Technology Adoption Takes Time

According to research and consulting group Gartner, the adoption of technology follows a certain pathway known as the Hype Cycle. A new technology tends to be overhyped at the beginning (“inflated expectations”) which then leads to “disillusionment” when it is not able to fulfil its promise. After a period of continual improvements, the technology becomes more widely adopted and achieves productivity gains.

Take Bitcoin for example. It was first coined in 2009 and for many years, its value increased slowly, remaining at less than USD1,000 even up till 2017. As the potential of cryptocurrencies grew, Bitcoin started to shoot up in value around 2017, reaching its peak at almost USD20,000 in end 2017 before backsliding and then stabilizing within a trading range.

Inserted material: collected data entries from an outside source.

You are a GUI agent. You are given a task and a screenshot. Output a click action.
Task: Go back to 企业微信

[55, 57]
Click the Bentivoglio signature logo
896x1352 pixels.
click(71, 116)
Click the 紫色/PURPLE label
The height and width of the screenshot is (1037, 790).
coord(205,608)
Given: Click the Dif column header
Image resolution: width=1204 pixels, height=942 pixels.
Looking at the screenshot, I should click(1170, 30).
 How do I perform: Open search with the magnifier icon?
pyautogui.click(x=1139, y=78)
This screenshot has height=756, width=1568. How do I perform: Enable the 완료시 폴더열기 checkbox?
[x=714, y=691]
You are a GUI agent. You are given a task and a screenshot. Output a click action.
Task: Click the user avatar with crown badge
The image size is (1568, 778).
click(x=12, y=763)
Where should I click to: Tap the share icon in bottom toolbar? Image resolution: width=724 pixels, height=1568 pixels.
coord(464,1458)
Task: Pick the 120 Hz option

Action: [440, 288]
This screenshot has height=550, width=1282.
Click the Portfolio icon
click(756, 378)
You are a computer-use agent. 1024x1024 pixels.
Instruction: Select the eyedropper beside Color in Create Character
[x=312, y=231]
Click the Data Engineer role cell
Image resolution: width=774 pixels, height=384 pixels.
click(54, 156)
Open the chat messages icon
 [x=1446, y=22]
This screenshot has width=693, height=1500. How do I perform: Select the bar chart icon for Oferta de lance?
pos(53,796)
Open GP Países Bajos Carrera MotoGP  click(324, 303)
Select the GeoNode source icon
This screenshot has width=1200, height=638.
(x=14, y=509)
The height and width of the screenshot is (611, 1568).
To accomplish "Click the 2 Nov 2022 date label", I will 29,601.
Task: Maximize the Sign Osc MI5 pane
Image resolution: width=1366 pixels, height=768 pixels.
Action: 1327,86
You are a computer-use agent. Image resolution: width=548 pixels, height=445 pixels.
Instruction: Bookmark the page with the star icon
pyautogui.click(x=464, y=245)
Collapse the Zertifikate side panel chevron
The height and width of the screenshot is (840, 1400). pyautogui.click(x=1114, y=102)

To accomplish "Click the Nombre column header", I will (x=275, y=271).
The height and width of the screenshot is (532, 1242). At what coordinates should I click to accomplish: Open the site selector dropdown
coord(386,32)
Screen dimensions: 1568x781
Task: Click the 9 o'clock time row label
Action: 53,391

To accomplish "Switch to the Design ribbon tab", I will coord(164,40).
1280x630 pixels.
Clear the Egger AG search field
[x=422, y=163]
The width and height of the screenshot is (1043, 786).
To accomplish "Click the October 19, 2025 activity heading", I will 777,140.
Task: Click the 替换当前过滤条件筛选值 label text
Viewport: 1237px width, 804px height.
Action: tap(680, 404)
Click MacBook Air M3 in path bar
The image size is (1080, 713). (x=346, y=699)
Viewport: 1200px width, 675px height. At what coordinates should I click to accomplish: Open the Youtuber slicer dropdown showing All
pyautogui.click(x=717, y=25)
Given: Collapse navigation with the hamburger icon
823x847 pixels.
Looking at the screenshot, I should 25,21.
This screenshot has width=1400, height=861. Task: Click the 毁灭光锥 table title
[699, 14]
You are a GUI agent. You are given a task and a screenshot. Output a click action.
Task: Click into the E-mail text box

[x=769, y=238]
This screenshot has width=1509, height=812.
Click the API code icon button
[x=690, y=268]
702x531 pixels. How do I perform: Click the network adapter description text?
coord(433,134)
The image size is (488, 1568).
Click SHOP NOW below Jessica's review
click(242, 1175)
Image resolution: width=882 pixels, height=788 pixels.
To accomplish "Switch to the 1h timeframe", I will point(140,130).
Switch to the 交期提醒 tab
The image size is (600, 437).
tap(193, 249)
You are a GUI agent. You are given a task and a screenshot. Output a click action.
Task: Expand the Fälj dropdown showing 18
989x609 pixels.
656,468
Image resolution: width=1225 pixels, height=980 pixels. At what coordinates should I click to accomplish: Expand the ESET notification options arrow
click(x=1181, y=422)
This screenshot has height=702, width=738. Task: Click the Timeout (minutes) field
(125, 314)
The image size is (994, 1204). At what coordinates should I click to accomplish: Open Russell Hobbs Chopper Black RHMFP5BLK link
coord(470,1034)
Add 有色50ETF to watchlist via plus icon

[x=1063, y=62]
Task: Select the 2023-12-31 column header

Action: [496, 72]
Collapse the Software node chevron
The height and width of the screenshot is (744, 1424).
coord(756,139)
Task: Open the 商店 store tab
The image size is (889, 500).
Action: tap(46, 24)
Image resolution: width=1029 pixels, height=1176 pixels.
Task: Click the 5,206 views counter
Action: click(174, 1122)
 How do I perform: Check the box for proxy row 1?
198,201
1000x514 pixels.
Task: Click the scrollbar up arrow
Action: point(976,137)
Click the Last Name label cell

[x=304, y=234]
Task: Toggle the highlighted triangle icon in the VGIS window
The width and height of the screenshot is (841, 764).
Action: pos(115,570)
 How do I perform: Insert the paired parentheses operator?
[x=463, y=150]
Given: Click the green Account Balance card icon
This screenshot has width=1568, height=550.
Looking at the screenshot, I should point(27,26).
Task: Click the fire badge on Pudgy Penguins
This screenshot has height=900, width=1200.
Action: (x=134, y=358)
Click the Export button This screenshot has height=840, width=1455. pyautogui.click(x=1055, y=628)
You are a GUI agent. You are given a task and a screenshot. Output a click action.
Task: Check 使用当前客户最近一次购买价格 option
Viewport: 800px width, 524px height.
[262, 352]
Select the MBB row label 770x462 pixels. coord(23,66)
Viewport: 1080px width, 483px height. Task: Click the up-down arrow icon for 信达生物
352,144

The Gartner Hype Cycle. Photo credit: CC BY-SA 3.0

While the jury is still out on cryptocurrencies, companies have started to incorporate blockchain technology, which is the backbone of cryptocurrencies into their operations. Business and even government adoption is driving a new wave of applications built around blockchain.

The Network Effect

Amazon was started in 1995 and went public in 1999. It built up its e-commerce operations by adding more and more product categories, and invested into new warehouse and logistics infrastructure for delivery to customers.

The market valuation of Amazon stayed relatively stable for a decade and started increasing from 2010. It has gone up exponentially as e-commerce became a way of life for consumers. Amazon has since leveraged its e-commerce presence by launching retail stores and logistics services, creating an integrated offering for its customers.

E-Commerce, like many Internet-driven business models, relies on the network effect. The more people use it, the more efficient and cost-effective the technology becomes, driving a virtuous cycle of higher usage and growth. E-commerce technology has now evolved to encompass making product recommendations based on what customers have purchased, and what others are buying, making online shopping even more convenient than ever before.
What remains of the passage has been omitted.